Congratulations on your health journey! I have been doing Noom for about a year and am down 45 pounds (almost made it to 50 but COVID snacks… more dark chocolate needed😉). I too love Yasso bars, bell peppers, red grapes (I eat 30-60 frozen grapes a day), and the occasional glass of wine! My other go-to snacks have been Blue Diamond Nut Thins and air-popped popcorn. Tracking my food (love the Green-Yellow-Red way) and my steps (10,000+ a day since April) is so easy with Noom! Here’s to better health and not being deprived!
Great job on your weight loss! We’ll have to look for the Nut Thins.
Thank you for sharing your story! Im enlightened to see your pics and knowledge of your tips and food favs! I believe this will help me reach my goal!
We’re so glad you found it helpful. I honestly feel like if I can do it, anyone can. Wishing you all the best on your weight loss journey.
Do they call you on the phone? I tried one time that sounds similar but didn’t like the phone calls.
We joined in March of 2019 and so far, we’ve never gotten a call from Noom. We just downloaded the app and open it at our leisure. Hope this helps.
I have been a Noomer for 1 year and 3 months. My goal was 9 pounds and I lost 14. I have kept it off. My cholesterol went from 247 to 220. My Dr. said I could go off my statin if I stick to Noom. So for me, this is my new life. And I love it.

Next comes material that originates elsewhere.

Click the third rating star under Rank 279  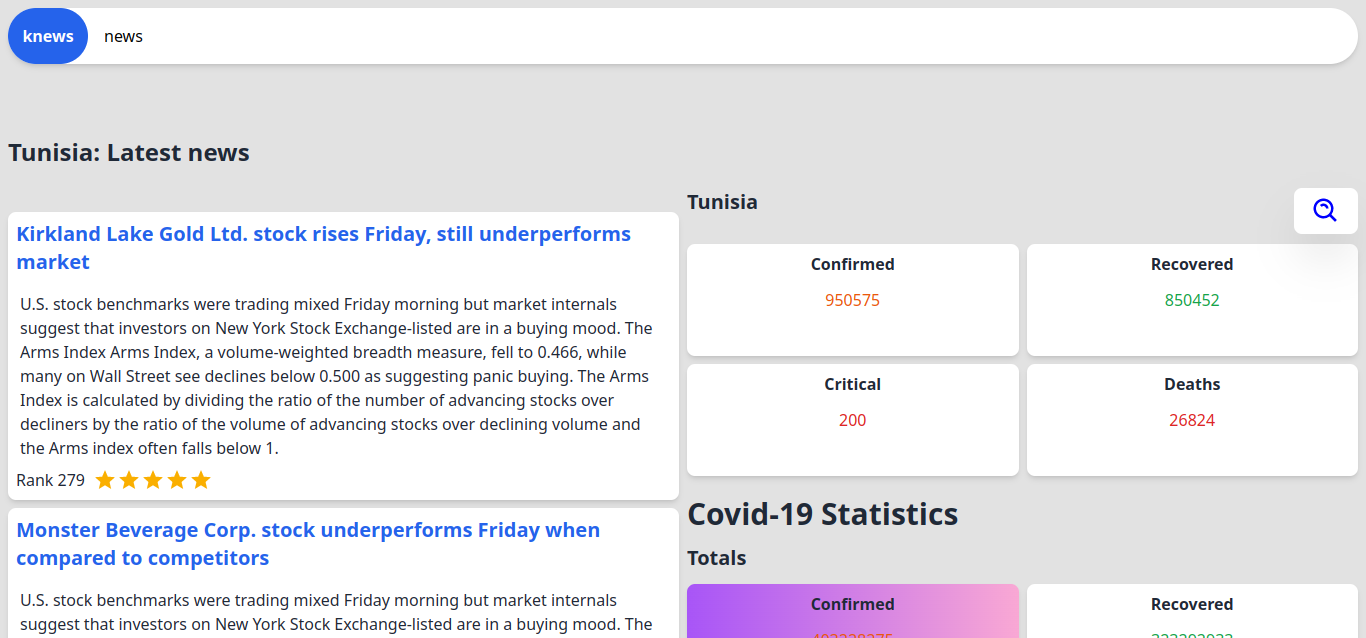[153, 481]
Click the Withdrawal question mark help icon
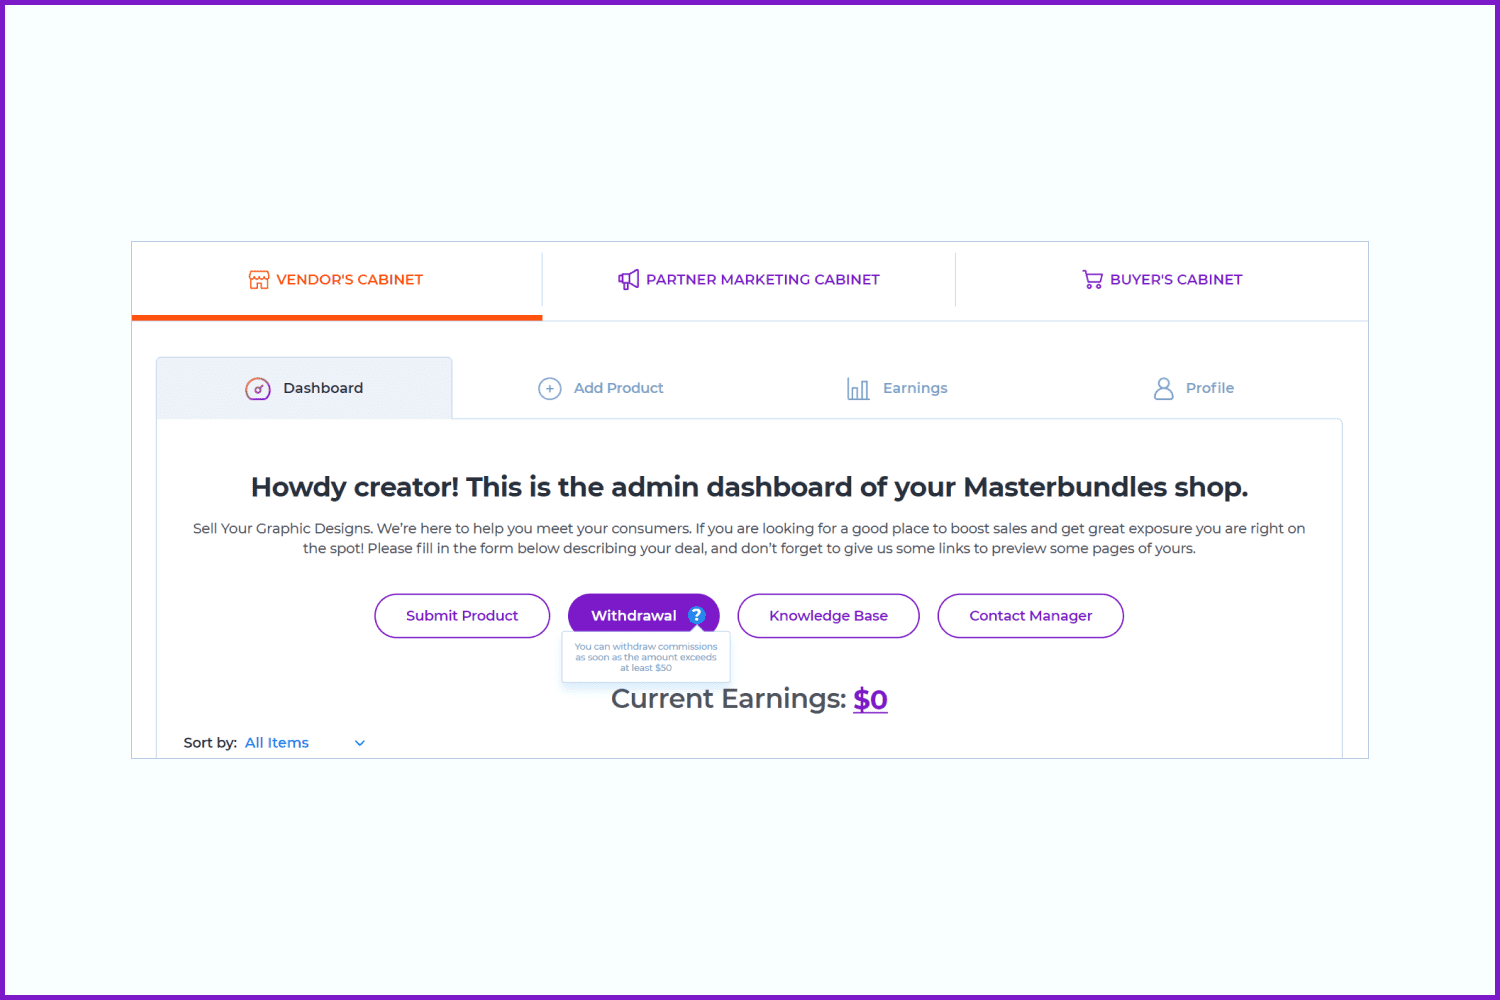The image size is (1500, 1000). coord(697,616)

I eat a chobani low sugar yogurt wit a cup of blueberries and a banana most days for breakfast. Homemade broth soups for a lot of lunches, and whole-wheat pasta and fish or chicken for dinner. And I exercise 4 days a week, most of the time….
My goal is to eat as many green foods as I can!
We love this! Congratulations! And you’re right…Noom isn’t a “diet” it’s a lifestyle we plan to carry the rest of our lives. Like yours, our doctors are also happy with changes we’ve made. Keep it up!
Can I share this article with my friends and family on my main facebook page?
Please do (just don’t copy and paste the content of the article). To share, just go to the bottom of the blog post on our website and hit the “Facebook” icon at the bottom. Let us know if you have any issues with it and thanks for sharing.
You two are rock stars! I’m so very pleased for you both.
Thank you so very much!
I’m just starting Noom (thanks to you) so this list is helpful! Thanks
It took us awhile to figure out the best foods for us, so we were happy to share it with others. Wishing you all the best.
Thank you so much for the meal ideas! I have been using Noom for one month and I love it!
We are so glad you’re enjoying Noom, and also that the meal ideas were useful for you. Thanks for joining us on our journey,
Congratulations on your amazing weight loss!! You are an inspiration.
I have lost 40 pounds on Noom. I love your tips. Just added mixed berries and red grapes to my grocery list! I also treat myself to ice cream—flavored ice cream sandwiches are a portion-controlled treat.
Congratulations on your weight loss! That’s fantastic. Grapes and berries will really help, as they are so low in calories but fill you up. Let us know how it goes for you and all our best on your healthy living journey.
Excellent post! I have been in Noom about 6 months. Have lost 25 pounds and would like another 10 off. I do pretty well with greens but wi incorporate some of your ideas. Thank you!
Thanks so much for the feedback. Let us know if you incorporate some of these foods and how that works for you. Wishing you all the best.